» Extracted text
####

# Poll for Sp/Sx: Which Stackings Do You Find as Most Attractive?



## cyamitide (Jul 8, 2010)

With all the recent discussions on instinct compatibilities I'd like to see some actual data on the matter =D

This poll is for those of Sp/Sx stackings (I will create polls for other stackings shortly after). You can pick multiple options. *Please vote only if you are very, very sure of being Sp/Sx so that this poll yields accurate results*. If you aren't certain of being Sp/Sx but want to see the poll there is the 7th option to vote on.


----------



## Entropic (Jun 15, 2012)

I don't know why, but I really like so/sx types. I find that their so complements my sp very well. It kind of deflects it, and we still got the secondary sx attraction going on. With other sp/sx I don't feel we quite get anywhere. Our dual sp deflect us away from each other and sx isn't strong enough to connect deeply. sx/sp kind of works, but they also tend to drain me very quickly because I can't match their sx intensity. 

I don't know about sx/so but I think the result would be similar as with sx/sp, but possibly even worse. I need the sx spark for me to experience attraction, so any other subtype that lacks sx is out of the question really. I tend to find non-sx people rather boring.


----------



## Swordsman of Mana (Jan 7, 2011)

mostly So/Sx and Sx/Sp

in a little more detail
Sp/Sx: too icy. I'm icy and cat-like. it feels like I'm flirting with myself
Sp/So: not usually much chemistry between us
So/Sp: hard to get close to, but I've find myself attracted to them a few times. I think I would enjoy a casual relationship with one
So/Sx: they're so warm, accepting and affectionate. they make me feel loved (and really warm and fuzzy) and they often have really cute personalities that open me up more quickly than other types. 
Sx/So: can be sexy on occasion, but generally too much craziness. I'm not into their "fire and ice" communication style and I tend to prefer partners who are more subtle (I don't think I've ever met an Sx/So who was subtle at all lol). also, our lifestyles would be so incompatible. they keep saying things like "come on man! you only live once!" and I'm thinking "um, YEAH exactly! that's why I'm trying to take care of myself and make some goddamn money!". if I were to date one, it would probably have to be a more chill E type like a 9w1 or 3w4 (actually, I'd totally go for a 3w4 Sx/So. they're fucking sexy :laughing: )

####

» Available data
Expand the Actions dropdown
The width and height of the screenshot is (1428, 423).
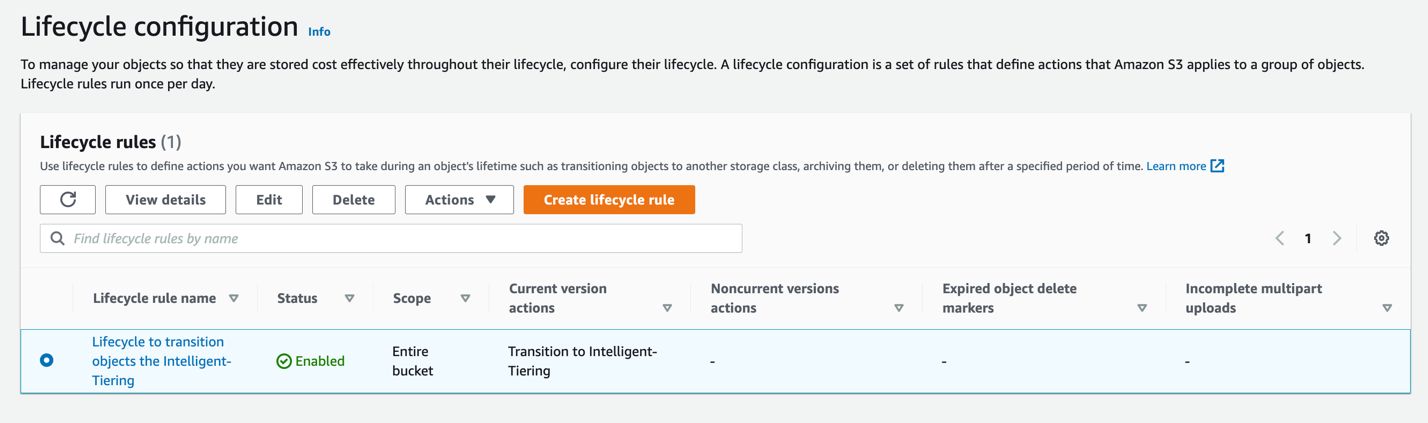(459, 200)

####

» Objective
Please reproduce the stretch from "Sx/So: can be" through "sexy :laughing: )" in the poll thread, word for word. The lines above are drawn from a separate source.

» Written reply
Sx/So: can be sexy on occasion, but generally too much craziness. I'm not into their "fire and ice" communication style and I tend to prefer partners who are more subtle (I don't think I've ever met an Sx/So who was subtle at all lol). also, our lifestyles would be so incompatible. they keep saying things like "come on man! you only live once!" and I'm thinking "um, YEAH exactly! that's why I'm trying to take care of myself and make some goddamn money!". if I were to date one, it would probably have to be a more chill E type like a 9w1 or 3w4 (actually, I'd totally go for a 3w4 Sx/So. they're fucking sexy :laughing: )